The present invention relates to systems and methods to perform dental operations.
In the practice of dentistry, many standard procedures require a professional such as a doctor or dentist to manipulate various instruments within the patient's mouth. For example, U.S. Pat. No. 6,257,888 notes that the cleaning or prophylaxis of the teeth should periodically be performed to remove from the teeth plaque, tartar or calculus and other matter that collects on tooth surfaces for proper dental hygiene. The cleaning procedure involves the scaling or scraping away of such matter that has adhered on surfaces of the teeth, especially those in the vicinity of the gum line and in intra-proximal regions. For this purpose, a dental hygienic technician or a dentist utilizes scalers, scrapers or picks shaped at their operative ends in various configurations designed to achieve the necessary scraping and cleaning action. Additionally, a dental mirror is a standard part of the dentist's tool kit, providing both direct and indirect views of the patient's mouth during examination and treatment, and aiding in retraction of the muscles of the tongue and inner oral cavity.
The mirror and other instruments are typically placed on instrument trays that in turn are mounted on articulated and pivotable arms permitting the tray to be positioned at a location relative to the operator and patient affording convenient access to various instruments and the like placed thereon for use in cleaning. For ridding the end of the cleaning instrument of the accumulated debris, there is ordinarily placed loosely on this tray a paper tissue, gauze pad or other absorbent wiping material with which the operator can when needed wipe the instrument end free of adherent matter.
The cleaning of the instrument exposes the professional to sharp points or edges on the instrument which are readily capable of penetrating the skin (stick). Such needle or instrument sticks can result in the transmission to the medical professional of serious diseases carried by the patients.

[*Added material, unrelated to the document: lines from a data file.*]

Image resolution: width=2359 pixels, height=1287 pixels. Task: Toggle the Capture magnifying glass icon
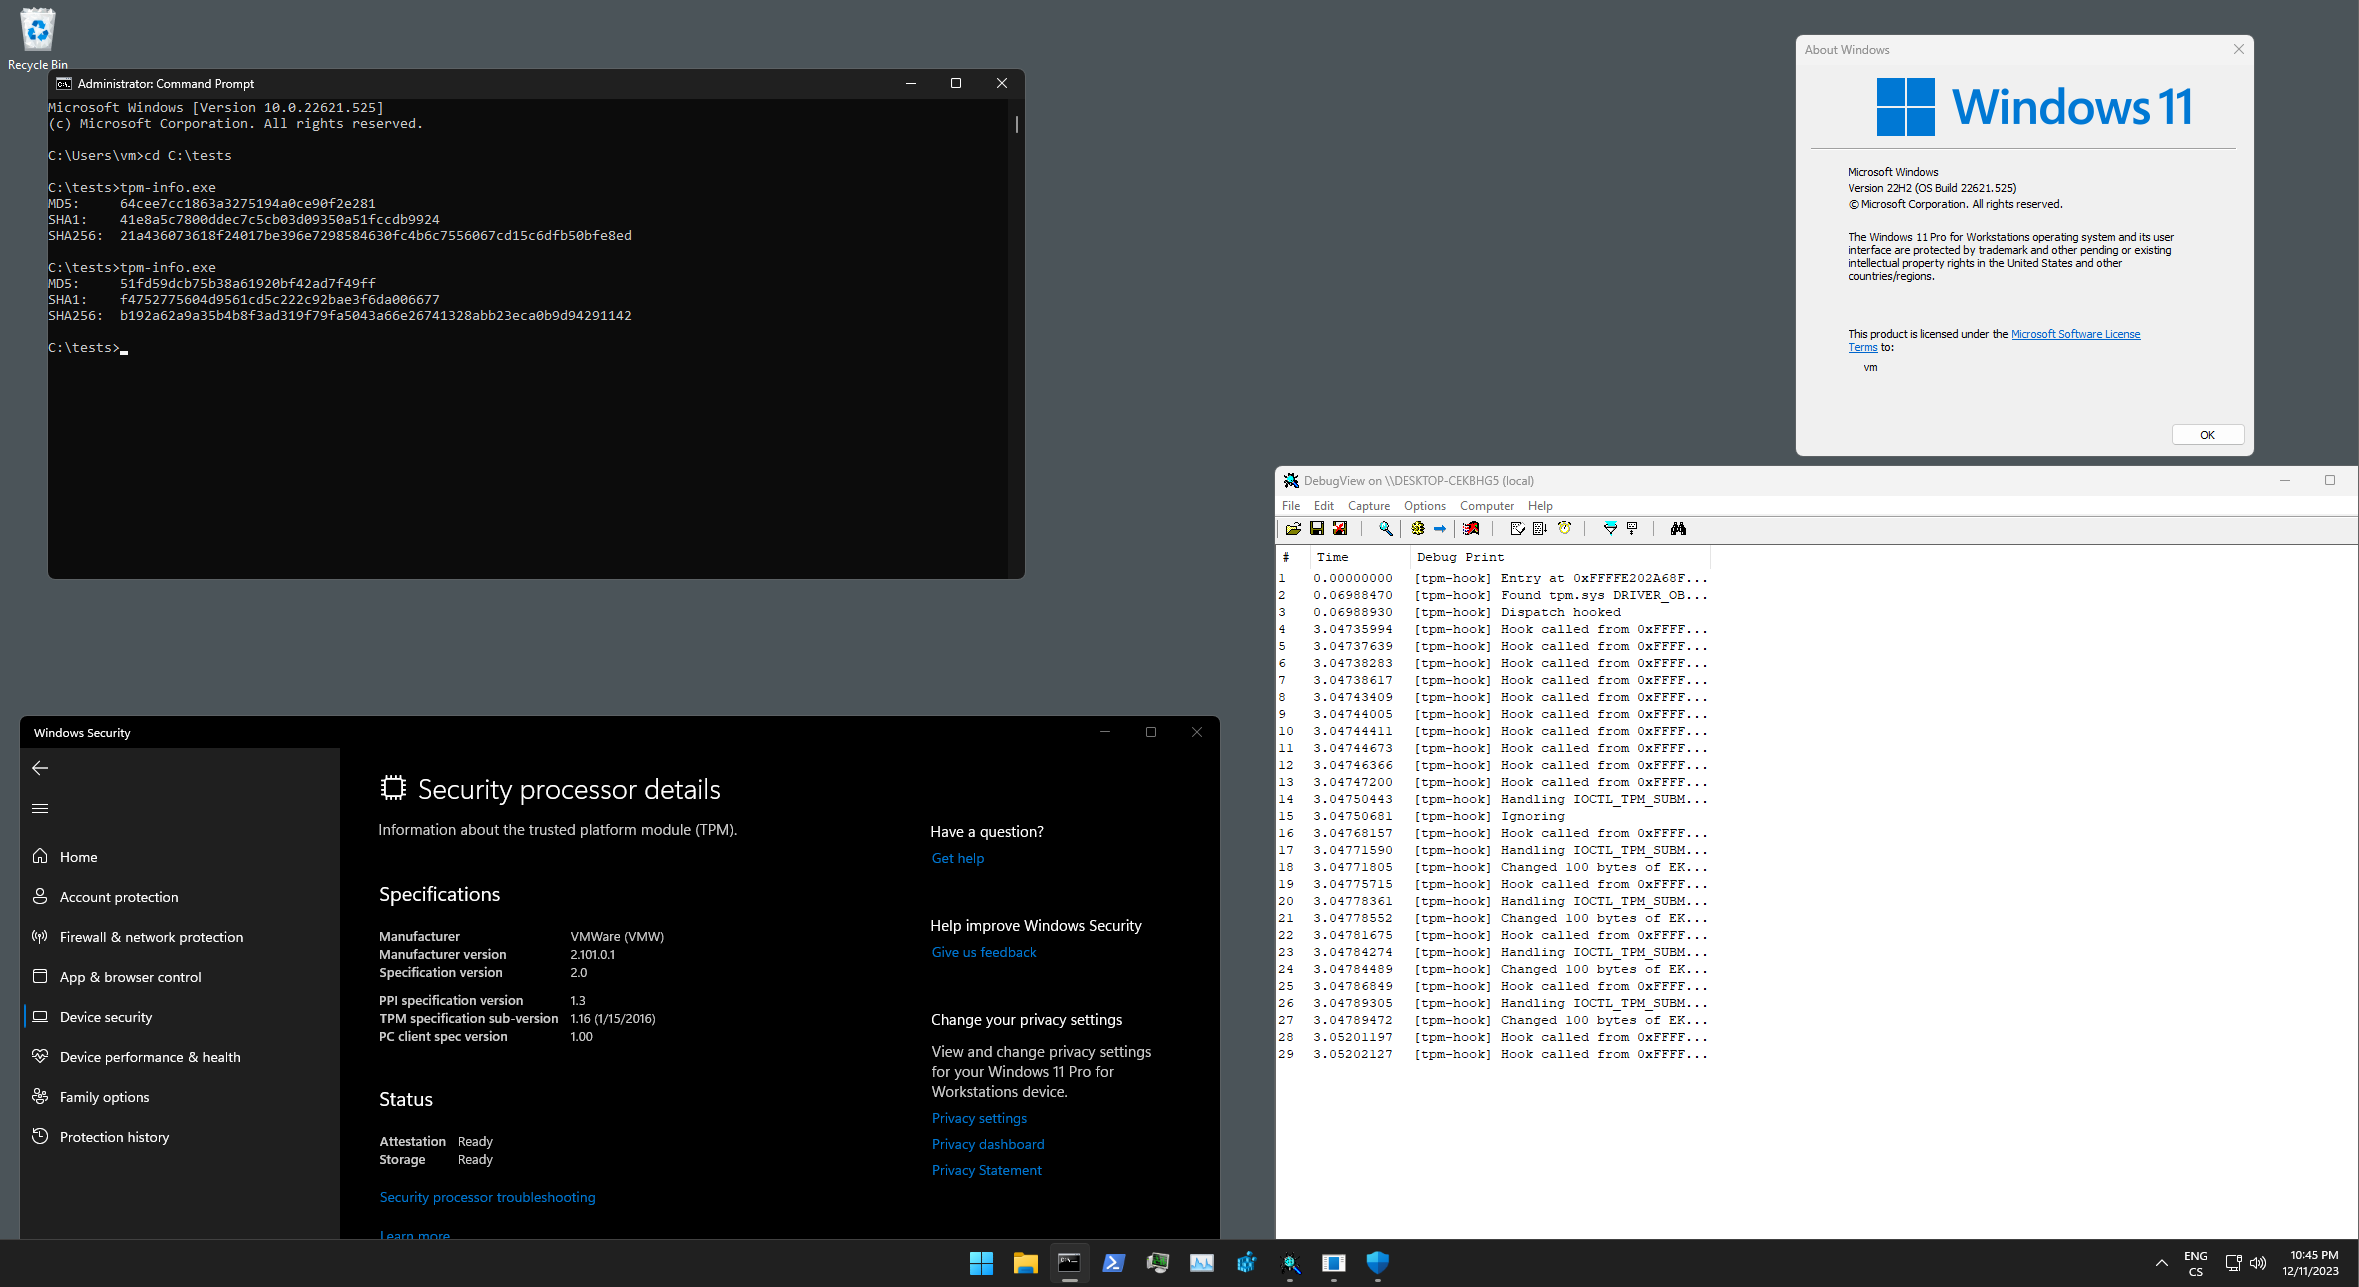pyautogui.click(x=1385, y=529)
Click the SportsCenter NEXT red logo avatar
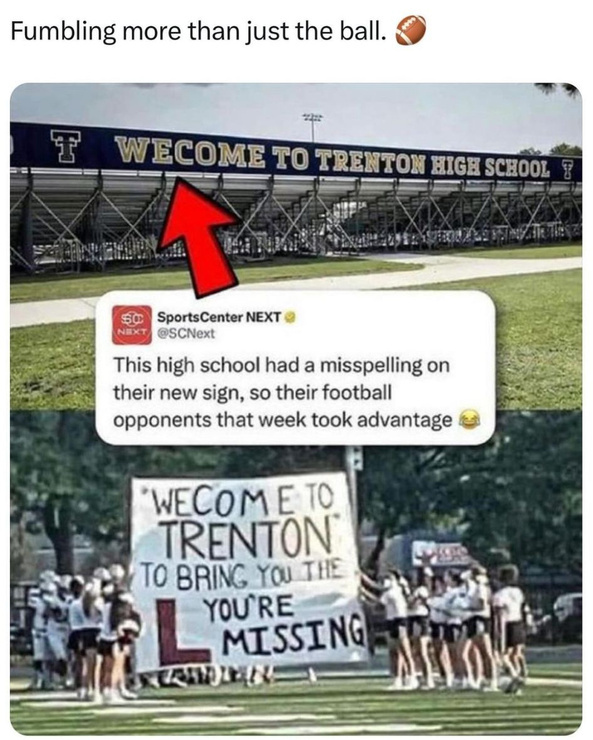Screen dimensions: 593x740 click(132, 325)
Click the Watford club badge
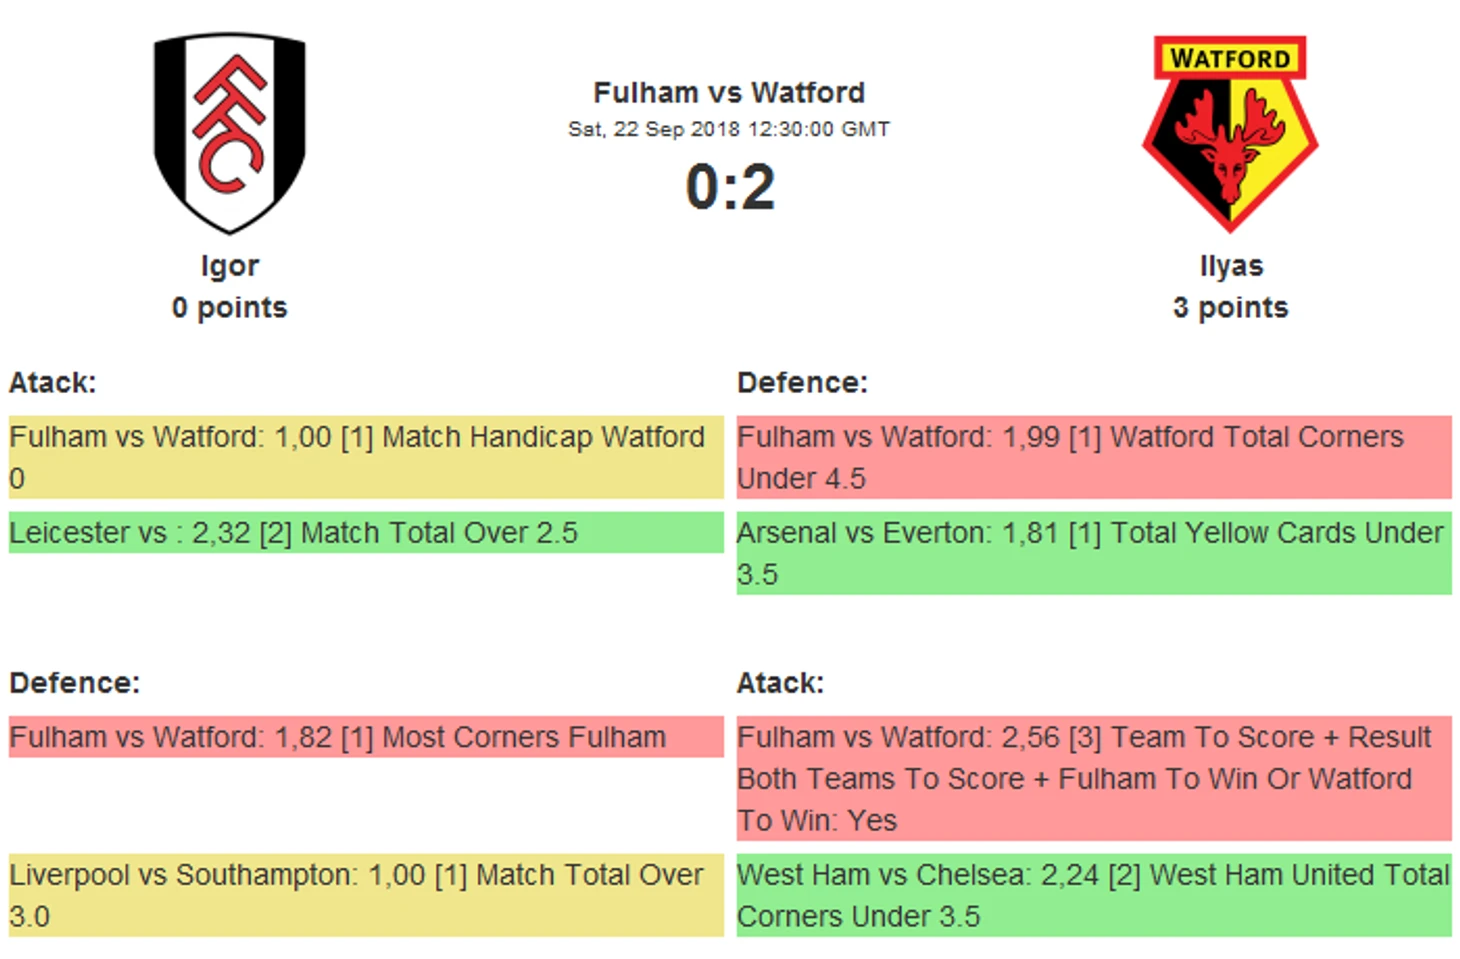This screenshot has width=1460, height=959. (x=1230, y=132)
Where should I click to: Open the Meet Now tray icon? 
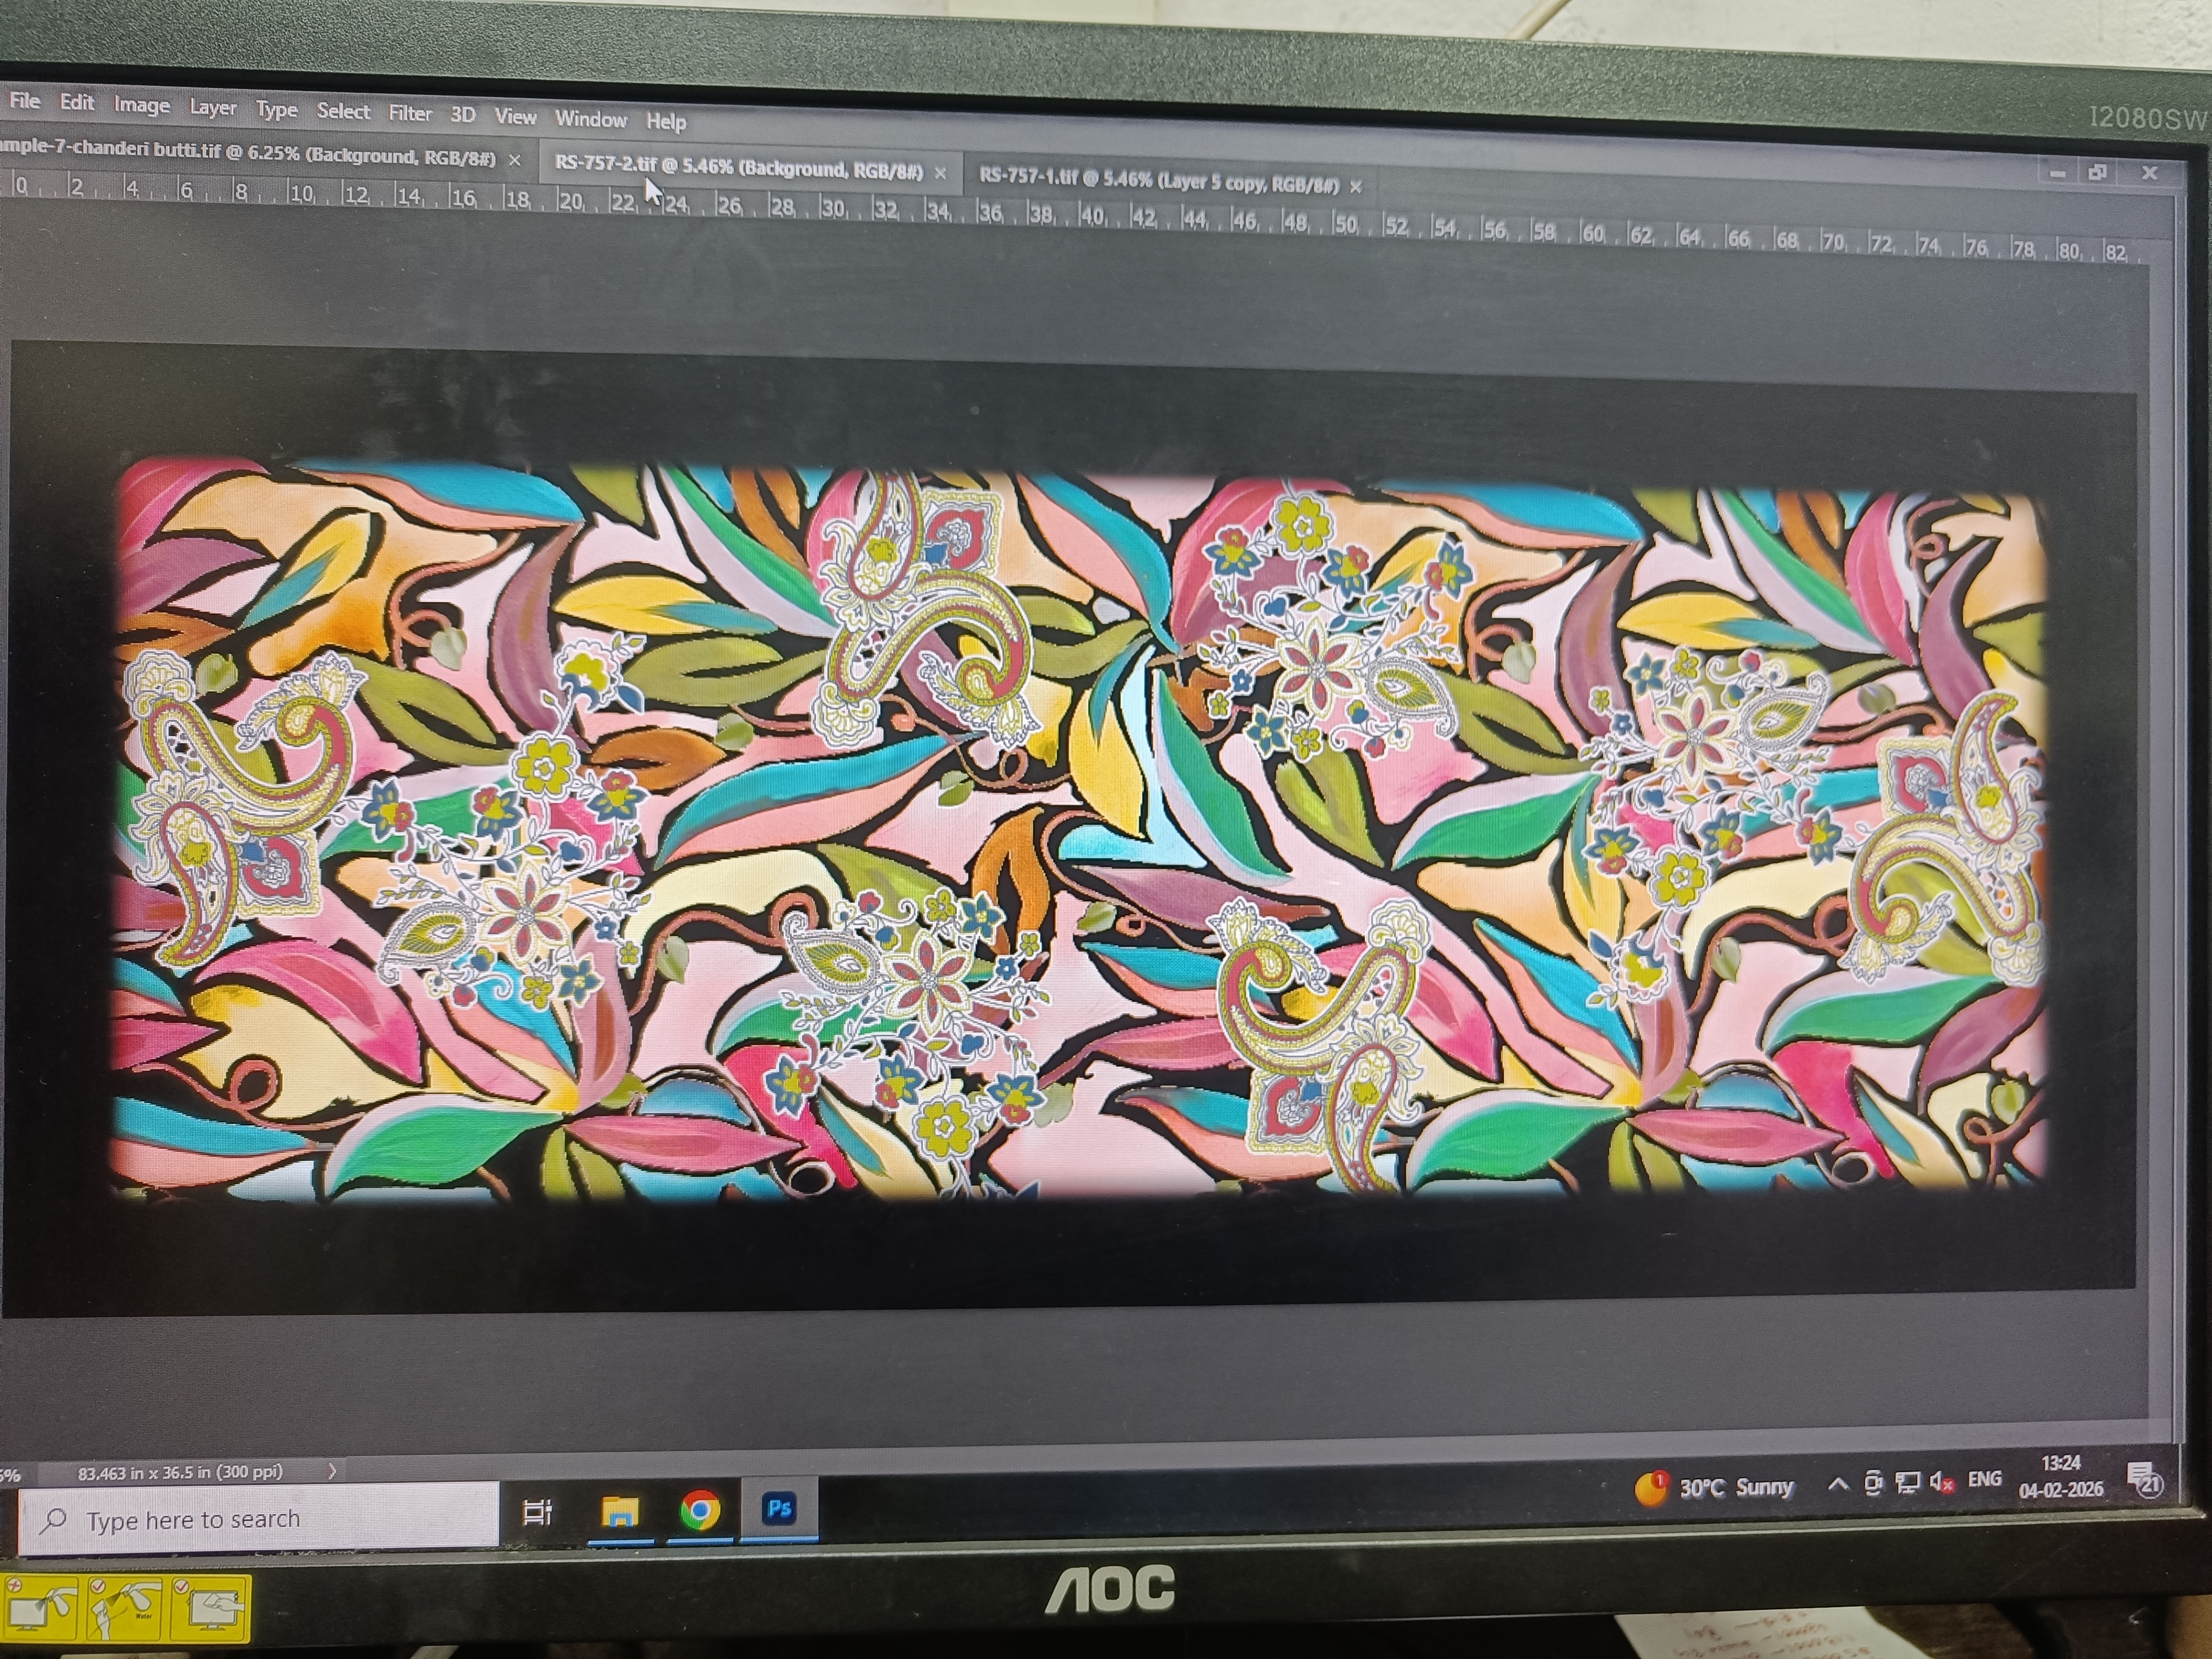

Since viruses or bacteria from dental patients can be bourn by debris, mucous, etc. collected on the ends of cleaning instruments and transmitted to practitioner by accidental pricking or scratching of the skin with potentially serious consequences, any measure for reducing the opportunity for casual instrument sticks in the dental field is desirable.
Additionally, it is frequently necessary for the practitioner to hold the handle of the angled mirror in the one hand while the other hand is manipulating an operative instrument in order to achieve through reflection a better view of the site in the mouth being treated. Such mirrors inevitably collect moisture and “fog over” from the high humidity environment of the mouth and require periodic wiping to restore a clear view. Up until now, the mirror surface has been wiped in basically the same manner as for working instruments (other than the difference in hands) which interrupts the concentration of the practitioner and consumes valuable time.
Intraoral cameras known in the art include both stand-alone types and miniature cameras for attachment to a piece of dental equipment, such as a mirror or drill. For example, U.S. Pat. No. 6,592,371 discusses systems and methods for generating a three-dimensional (3D) model of a structure that include coating the structure with a luminescent substance to enhance the image quality, the luminescent substance having an excitation range; and capturing one or more images of the structure through at least one image aperture each having a frequency sensitivity, wherein the frequency sensitivity of each image aperture is maximized for the luminescent material emission range.
In one aspect, a dental device includes a housing adapted to be positioned over one or more teeth, the housing having a movable dental head adapted to access different areas of the one or more teeth; one or more cameras to capture images of the one or more teeth; one or more dental instruments coupled to the dental head to operate on the one or more teeth; and a conduit to remove debris generated during an operation.
In another aspect, a method for working on the teeth includes displaying images captured by the camera on a screen; receiving an input device responsive to a user command during the operation; moving the dental head in response to the user command; and actuating the dental instruments in accordance with the user command.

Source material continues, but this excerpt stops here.